Use iTunes, Not iCloud, to Back Up Your iPhone
Privacy is definitely one reason to use local backups; if your encrypted phone backup is stored on your encrypted laptop that is itself protected with a strong password, there’s very little chance that anyone without the right credentials can get access to anything.
There are also benefits when you’re restoring that backup to your iPhone. As Apple’s page on encrypted iTunes backups outlines, encrypted local backups are the only ones that contain saved account passwords, Wi-Fi settings, browsing history, and data from the Health app. Apple doesn’t want this data on its servers for security and privacy reasons, and it’s not stored in unencrypted local backups for the same reason. Use encrypted local backups, and you get that info back if you need to do a restore.
It also helps if you’re upgrading to a new phone or using a loaner or replacement phone. When you restore an iCloud backup to a phone or tablet that’s not the phone or tablet you backed it up from, you don’t lose any of your photos or iMessage history or anything like that, but you do lose the credentials for e-mail accounts and any other apps that require authentication.
An archived iTunes backup is essential because it saves the current state of your iOS device and prevents it from being accidentally overwritten by subsequent backups. Apple recommends all public beta testers create an archived backup before installing a beta in case something goes wrong and a restore is needed.
[…]
To archive the backup, choose “Preferences” from the iTunes menu and select the “Devices” tab.
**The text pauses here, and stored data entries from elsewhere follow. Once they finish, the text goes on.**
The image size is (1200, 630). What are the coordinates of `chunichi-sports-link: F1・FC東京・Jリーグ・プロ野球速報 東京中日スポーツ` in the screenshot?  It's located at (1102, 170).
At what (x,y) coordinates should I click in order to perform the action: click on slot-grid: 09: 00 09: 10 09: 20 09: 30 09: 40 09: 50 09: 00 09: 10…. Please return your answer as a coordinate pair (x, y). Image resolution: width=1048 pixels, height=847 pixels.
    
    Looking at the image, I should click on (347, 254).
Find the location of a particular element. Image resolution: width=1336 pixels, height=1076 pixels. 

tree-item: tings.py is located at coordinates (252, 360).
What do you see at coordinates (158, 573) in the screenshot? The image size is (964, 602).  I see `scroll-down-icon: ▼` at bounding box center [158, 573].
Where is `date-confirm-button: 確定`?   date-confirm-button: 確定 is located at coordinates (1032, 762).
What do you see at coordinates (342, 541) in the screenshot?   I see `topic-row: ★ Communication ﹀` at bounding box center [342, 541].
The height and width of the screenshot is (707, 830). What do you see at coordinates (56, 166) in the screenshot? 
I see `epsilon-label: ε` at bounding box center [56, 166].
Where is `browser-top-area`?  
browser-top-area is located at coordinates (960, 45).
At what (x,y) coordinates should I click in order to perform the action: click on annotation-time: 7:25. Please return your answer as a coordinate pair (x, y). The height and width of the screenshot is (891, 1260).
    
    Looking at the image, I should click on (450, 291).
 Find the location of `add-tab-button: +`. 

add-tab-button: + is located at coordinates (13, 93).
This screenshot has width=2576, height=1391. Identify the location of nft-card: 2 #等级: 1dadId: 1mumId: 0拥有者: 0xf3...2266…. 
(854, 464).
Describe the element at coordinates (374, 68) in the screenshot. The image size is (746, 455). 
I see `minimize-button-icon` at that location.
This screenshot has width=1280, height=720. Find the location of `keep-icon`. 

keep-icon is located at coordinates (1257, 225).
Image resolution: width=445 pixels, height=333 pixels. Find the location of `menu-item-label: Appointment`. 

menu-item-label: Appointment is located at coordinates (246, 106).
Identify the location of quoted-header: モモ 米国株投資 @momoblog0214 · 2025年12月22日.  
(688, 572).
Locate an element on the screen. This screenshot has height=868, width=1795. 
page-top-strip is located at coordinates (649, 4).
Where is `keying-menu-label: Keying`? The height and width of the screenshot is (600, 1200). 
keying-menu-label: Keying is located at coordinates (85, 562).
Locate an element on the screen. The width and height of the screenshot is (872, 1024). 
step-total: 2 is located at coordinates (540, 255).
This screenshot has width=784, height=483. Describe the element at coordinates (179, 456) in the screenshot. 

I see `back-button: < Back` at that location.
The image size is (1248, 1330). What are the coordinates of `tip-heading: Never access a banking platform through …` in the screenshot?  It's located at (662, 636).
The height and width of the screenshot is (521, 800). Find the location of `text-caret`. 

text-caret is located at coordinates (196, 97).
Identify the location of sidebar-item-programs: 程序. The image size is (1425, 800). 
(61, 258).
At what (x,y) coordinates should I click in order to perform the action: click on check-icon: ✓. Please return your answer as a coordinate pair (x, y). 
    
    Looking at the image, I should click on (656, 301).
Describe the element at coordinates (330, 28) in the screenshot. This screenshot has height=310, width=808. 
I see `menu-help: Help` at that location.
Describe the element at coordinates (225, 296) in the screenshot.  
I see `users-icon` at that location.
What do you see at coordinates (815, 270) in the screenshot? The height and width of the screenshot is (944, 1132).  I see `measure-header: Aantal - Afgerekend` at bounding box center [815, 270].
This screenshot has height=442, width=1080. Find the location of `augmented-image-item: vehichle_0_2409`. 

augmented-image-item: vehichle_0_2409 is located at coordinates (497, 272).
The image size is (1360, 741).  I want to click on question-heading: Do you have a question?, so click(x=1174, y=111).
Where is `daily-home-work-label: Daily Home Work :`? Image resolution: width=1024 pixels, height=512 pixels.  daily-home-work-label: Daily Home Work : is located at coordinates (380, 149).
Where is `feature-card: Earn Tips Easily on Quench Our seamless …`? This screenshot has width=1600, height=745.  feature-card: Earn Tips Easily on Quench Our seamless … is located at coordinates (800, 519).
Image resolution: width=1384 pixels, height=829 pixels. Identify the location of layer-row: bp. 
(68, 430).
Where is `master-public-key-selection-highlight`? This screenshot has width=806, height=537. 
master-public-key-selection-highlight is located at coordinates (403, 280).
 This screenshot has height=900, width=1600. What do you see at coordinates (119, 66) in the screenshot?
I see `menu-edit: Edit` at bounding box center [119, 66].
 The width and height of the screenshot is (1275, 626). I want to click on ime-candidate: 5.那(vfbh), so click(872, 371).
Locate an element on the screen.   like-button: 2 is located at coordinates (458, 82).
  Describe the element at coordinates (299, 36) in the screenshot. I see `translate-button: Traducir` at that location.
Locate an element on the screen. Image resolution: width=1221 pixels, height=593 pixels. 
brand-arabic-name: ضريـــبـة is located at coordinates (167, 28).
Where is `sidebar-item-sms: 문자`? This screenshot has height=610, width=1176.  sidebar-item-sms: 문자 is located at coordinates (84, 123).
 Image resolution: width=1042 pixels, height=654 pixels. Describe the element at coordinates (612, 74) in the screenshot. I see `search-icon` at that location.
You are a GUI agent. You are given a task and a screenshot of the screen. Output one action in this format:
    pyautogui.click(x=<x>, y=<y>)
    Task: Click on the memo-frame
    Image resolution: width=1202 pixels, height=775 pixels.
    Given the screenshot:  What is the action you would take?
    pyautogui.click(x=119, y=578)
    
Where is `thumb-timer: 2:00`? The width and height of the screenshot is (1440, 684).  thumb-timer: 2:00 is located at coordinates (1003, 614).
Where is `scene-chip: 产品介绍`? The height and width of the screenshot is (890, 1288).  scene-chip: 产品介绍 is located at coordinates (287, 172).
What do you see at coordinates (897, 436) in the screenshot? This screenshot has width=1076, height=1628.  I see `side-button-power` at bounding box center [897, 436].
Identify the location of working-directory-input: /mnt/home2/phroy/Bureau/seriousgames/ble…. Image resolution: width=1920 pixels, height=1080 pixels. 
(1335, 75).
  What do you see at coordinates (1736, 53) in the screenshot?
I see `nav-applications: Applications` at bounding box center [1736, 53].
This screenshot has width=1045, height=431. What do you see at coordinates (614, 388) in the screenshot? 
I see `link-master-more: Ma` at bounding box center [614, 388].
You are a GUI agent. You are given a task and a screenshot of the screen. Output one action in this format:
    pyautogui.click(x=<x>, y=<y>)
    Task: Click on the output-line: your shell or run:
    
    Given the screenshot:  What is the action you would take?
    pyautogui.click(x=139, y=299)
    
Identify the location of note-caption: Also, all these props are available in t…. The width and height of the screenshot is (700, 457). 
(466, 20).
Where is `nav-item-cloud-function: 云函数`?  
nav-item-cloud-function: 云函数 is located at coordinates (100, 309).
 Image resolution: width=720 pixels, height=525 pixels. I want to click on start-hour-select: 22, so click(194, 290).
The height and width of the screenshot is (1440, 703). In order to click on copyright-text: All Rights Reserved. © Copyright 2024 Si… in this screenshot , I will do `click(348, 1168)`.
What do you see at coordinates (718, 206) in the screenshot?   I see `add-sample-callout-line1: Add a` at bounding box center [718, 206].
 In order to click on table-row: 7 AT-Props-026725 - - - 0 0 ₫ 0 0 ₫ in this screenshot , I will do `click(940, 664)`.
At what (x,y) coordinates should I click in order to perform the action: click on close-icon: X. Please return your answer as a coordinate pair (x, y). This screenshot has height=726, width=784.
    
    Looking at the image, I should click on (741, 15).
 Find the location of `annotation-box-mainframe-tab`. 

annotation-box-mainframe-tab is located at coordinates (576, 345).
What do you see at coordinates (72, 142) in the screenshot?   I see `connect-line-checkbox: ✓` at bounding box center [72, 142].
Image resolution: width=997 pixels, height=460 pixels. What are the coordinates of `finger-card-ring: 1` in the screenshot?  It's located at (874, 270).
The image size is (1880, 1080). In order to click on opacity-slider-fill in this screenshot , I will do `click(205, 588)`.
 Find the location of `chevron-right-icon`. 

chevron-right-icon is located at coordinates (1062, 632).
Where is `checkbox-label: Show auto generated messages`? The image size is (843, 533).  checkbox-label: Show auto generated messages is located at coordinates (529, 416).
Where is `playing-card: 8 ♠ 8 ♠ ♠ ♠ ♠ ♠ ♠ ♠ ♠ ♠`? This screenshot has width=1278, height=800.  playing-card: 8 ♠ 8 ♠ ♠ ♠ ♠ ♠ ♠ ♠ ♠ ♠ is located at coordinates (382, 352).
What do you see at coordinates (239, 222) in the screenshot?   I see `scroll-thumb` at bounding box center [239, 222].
Choose the fresh backup and right click to bring up the “Archive” option.
Update (2016-02-25): I have been informed that iCloud backups do include this extra data. Apple says they are encrypted, but I think this is on disk and in transit—not encrypted from Apple, who we know can access the data because it provides it to law enforcement. So it’s on the level of Dropbox’s encryption.
Update (2016-03-03): Juli Clover:
The details surrounding the case have made it clear that while Apple is unable to access information on iOS devices, the same is not true of iCloud backups. Apple can decrypt an iCloud backup and provide the information to authorities when ordered to do so via a warrant, as it did in the San Bernardino case.
In a piece posted on The Verge entitled “The iCloud Loophole,” Walt Mossberg takes a look at Apple’s iCloud backups and explains the reason why iCloud data can’t be made as secure as data stored solely on an iPhone or iPad.
2 Comments RSS · Twitter
[…] after this change is made — and it’s a valid concern — it would be best to continue to create a local, encrypted backup […]
The other reason we know that the data isn't (meaningfully) encrypted on Apple's servers is because... encrypted with what? Can't be anything only on the device, or you wouldn't be able to restore it. Maybe your iCloud password? But then changing your password would invalidate all your backups and that's not the case. So if it's encrypted at all, it's with something that Apple know (and we don't), thus it's meaningless.